### TASK
Work out how many lines of the listing below mention the word "header", and give only that figure.

### DATA UNDER STUDY
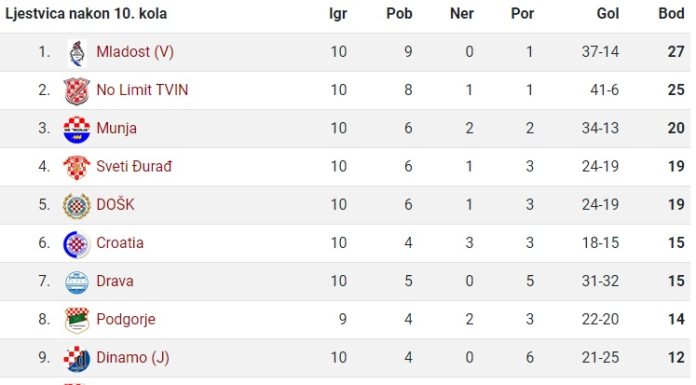Open the No Limit TVIN team link
The image size is (696, 385).
(142, 90)
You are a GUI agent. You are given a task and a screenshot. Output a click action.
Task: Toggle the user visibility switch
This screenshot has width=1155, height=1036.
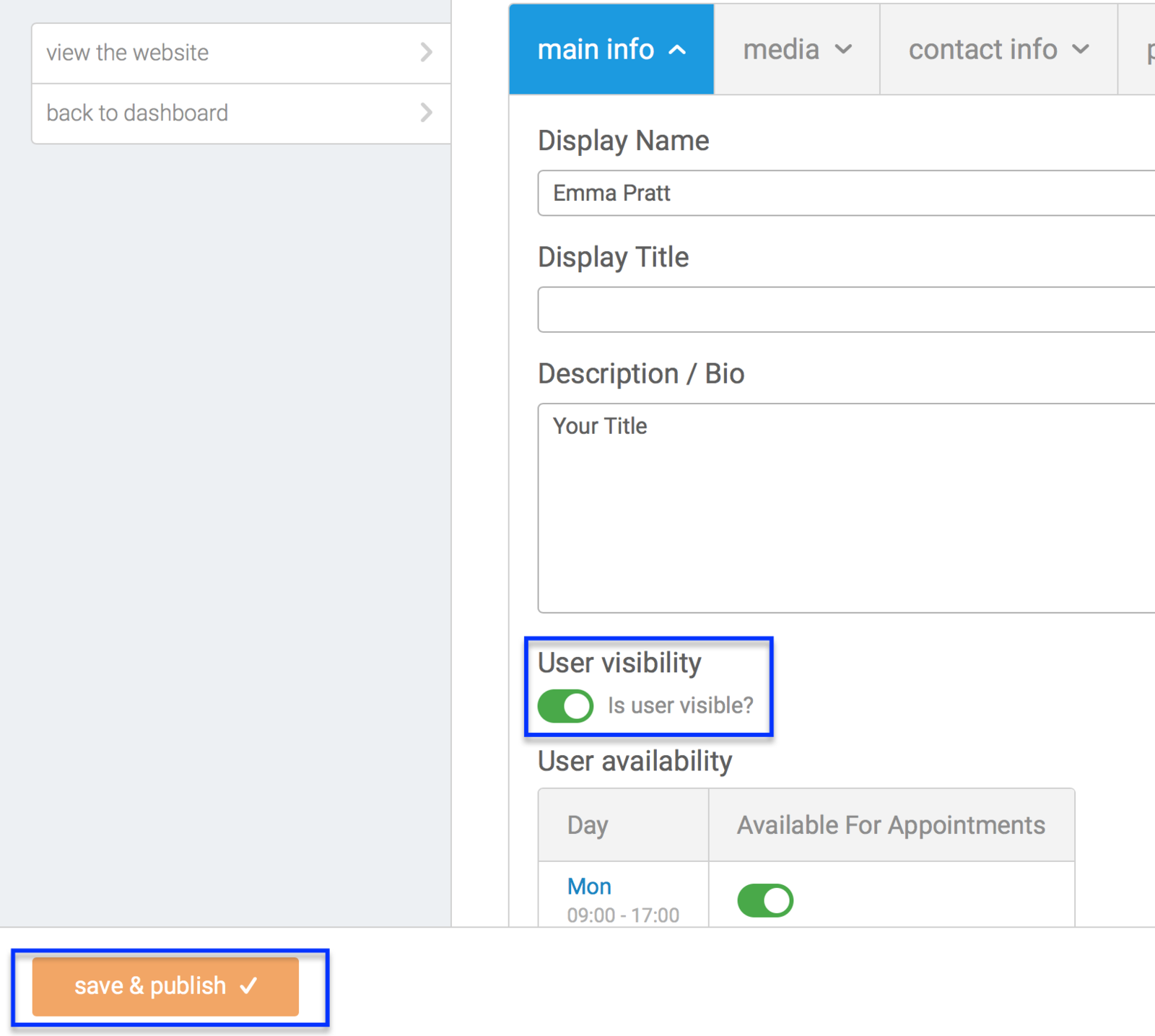coord(565,705)
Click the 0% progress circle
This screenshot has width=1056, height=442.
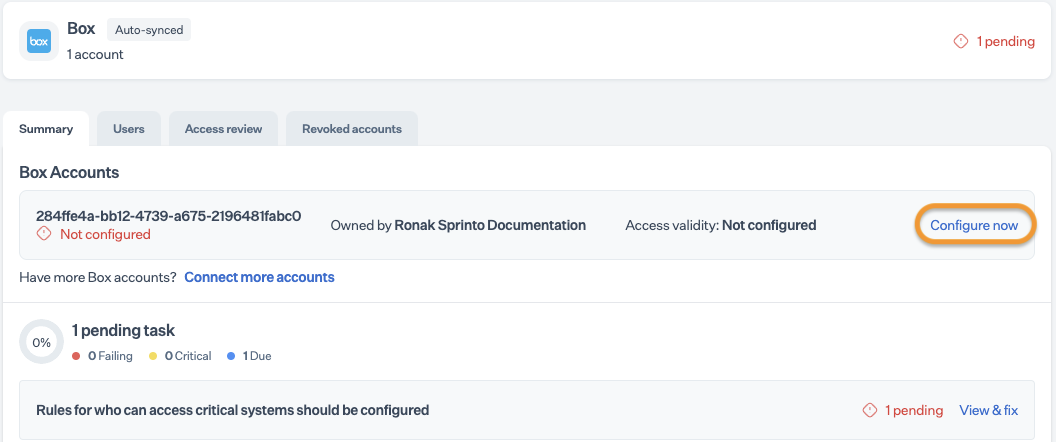[x=42, y=342]
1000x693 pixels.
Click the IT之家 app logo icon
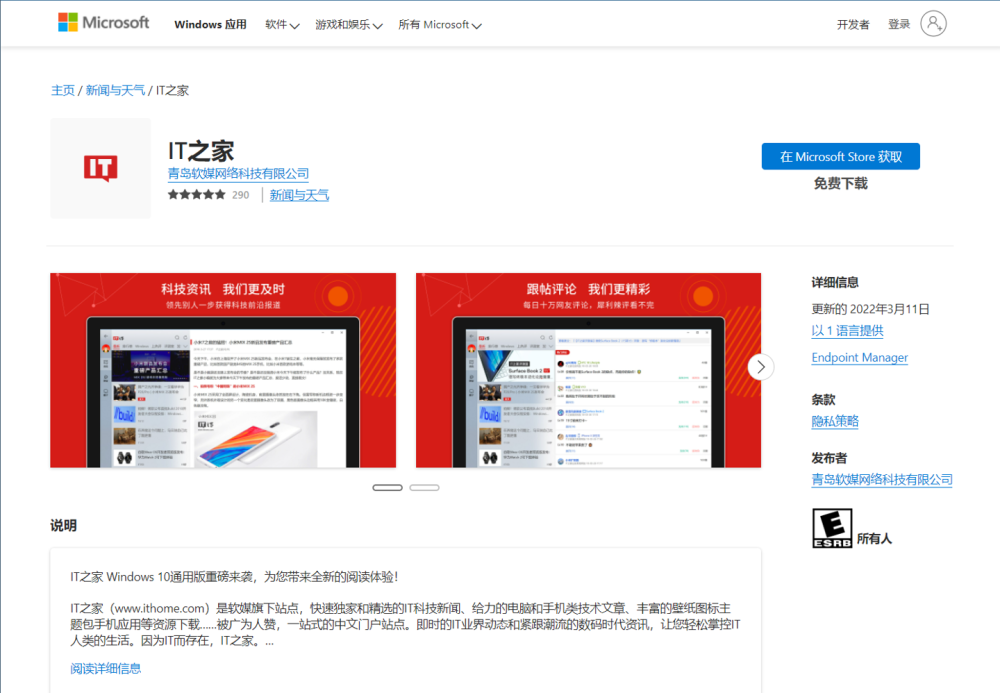[x=101, y=168]
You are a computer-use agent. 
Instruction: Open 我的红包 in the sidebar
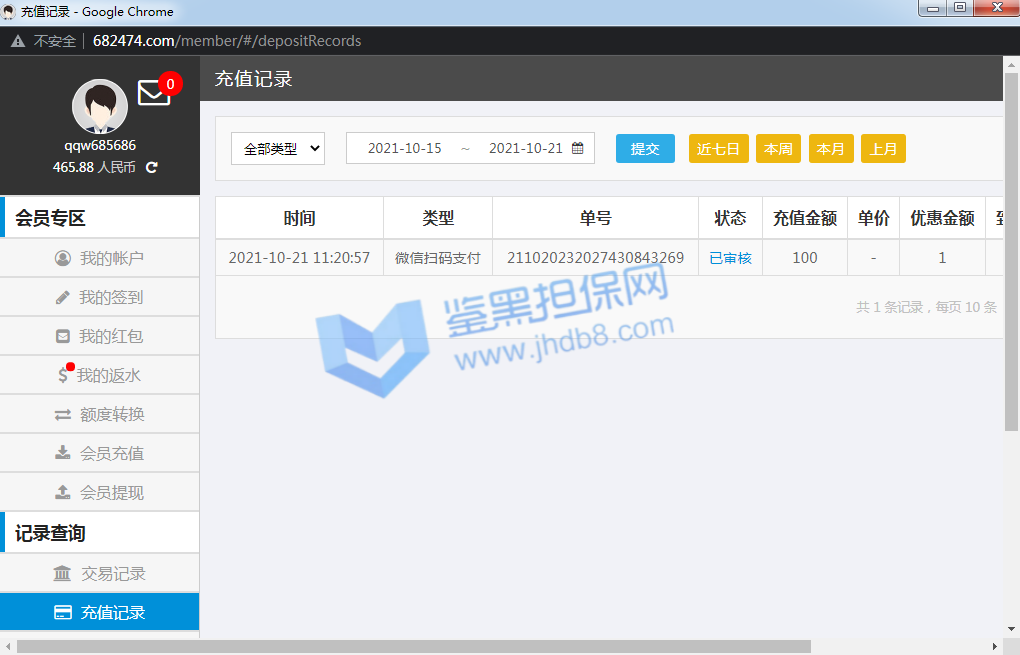100,336

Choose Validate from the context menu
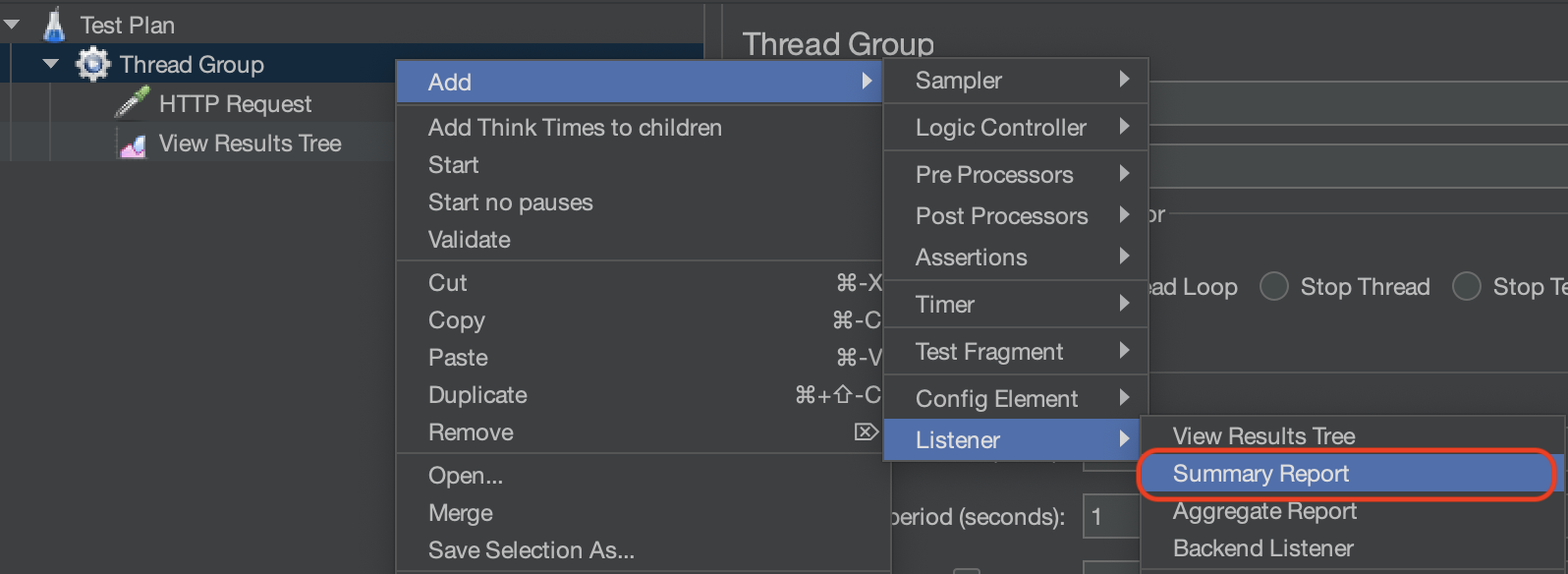(x=470, y=240)
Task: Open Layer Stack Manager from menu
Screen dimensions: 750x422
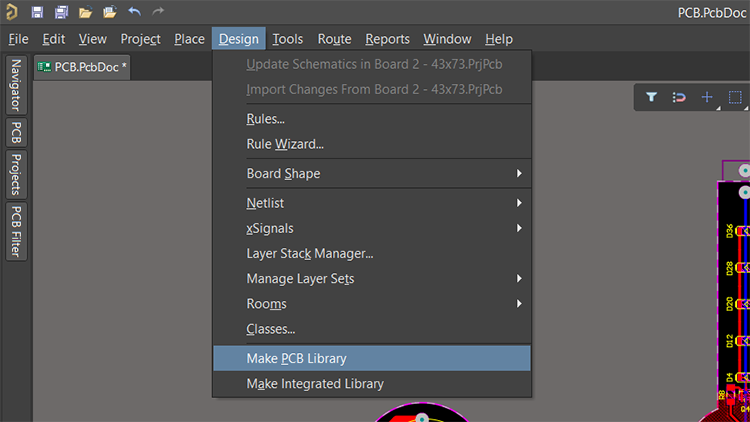Action: click(x=310, y=253)
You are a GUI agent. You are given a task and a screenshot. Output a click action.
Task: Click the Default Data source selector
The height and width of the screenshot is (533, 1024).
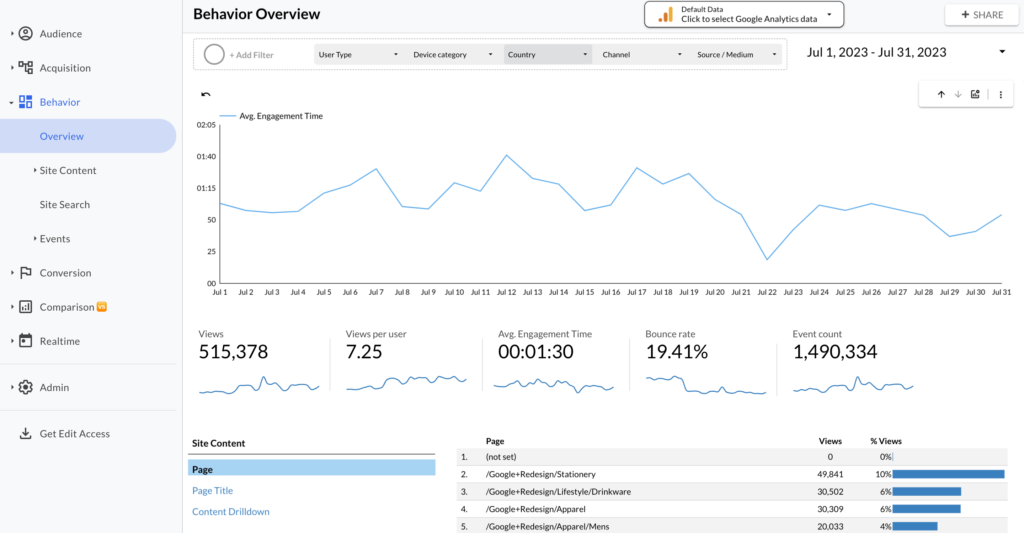point(745,14)
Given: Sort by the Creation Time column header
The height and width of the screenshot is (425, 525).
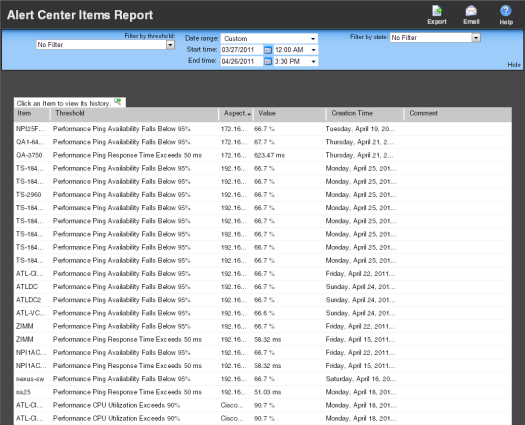Looking at the screenshot, I should (365, 114).
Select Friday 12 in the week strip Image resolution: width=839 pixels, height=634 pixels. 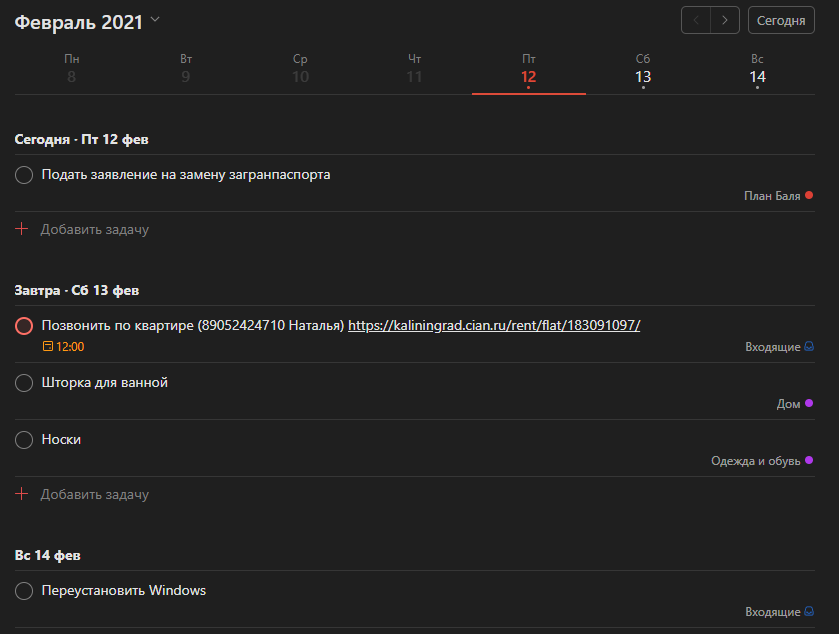click(528, 70)
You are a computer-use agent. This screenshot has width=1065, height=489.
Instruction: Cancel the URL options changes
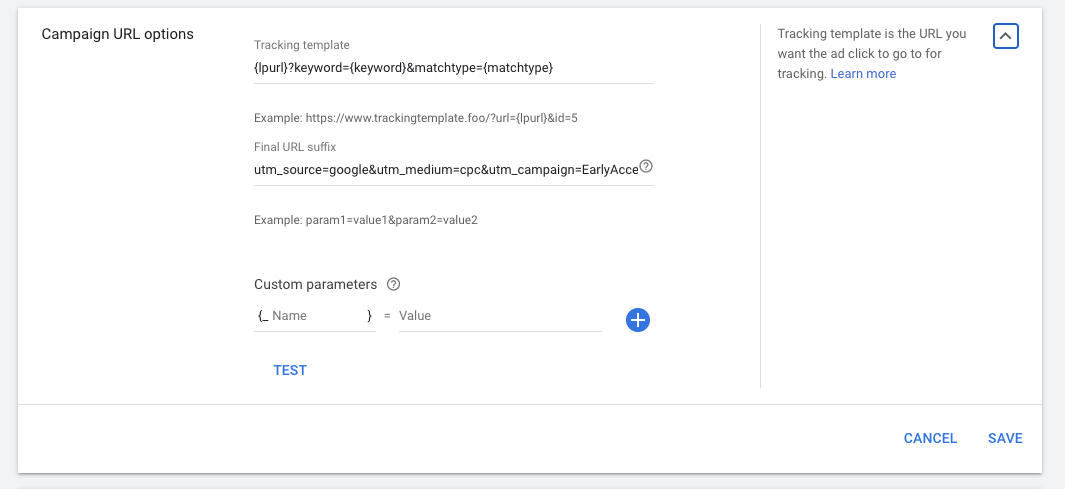(930, 438)
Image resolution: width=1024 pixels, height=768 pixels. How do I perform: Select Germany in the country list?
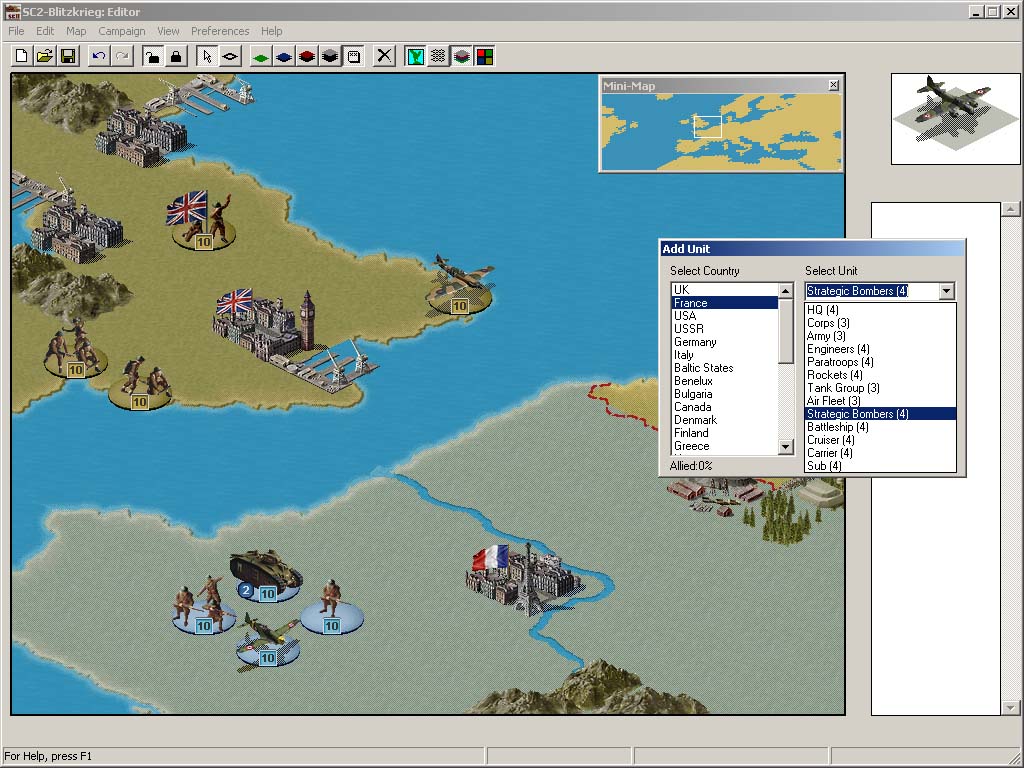695,342
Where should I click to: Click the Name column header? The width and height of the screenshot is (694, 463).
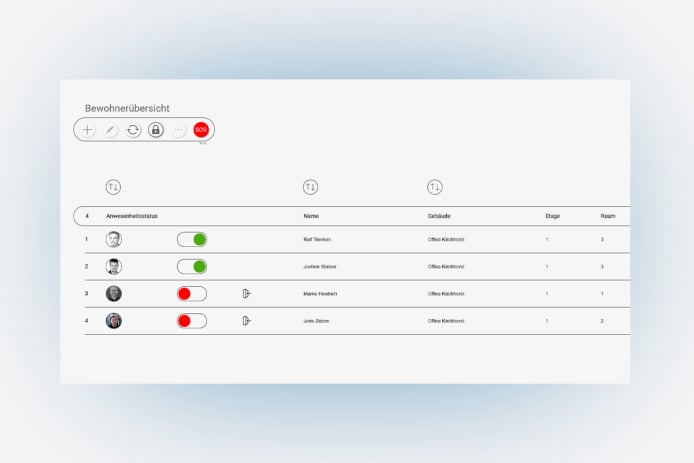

### FINAL ANSWER
2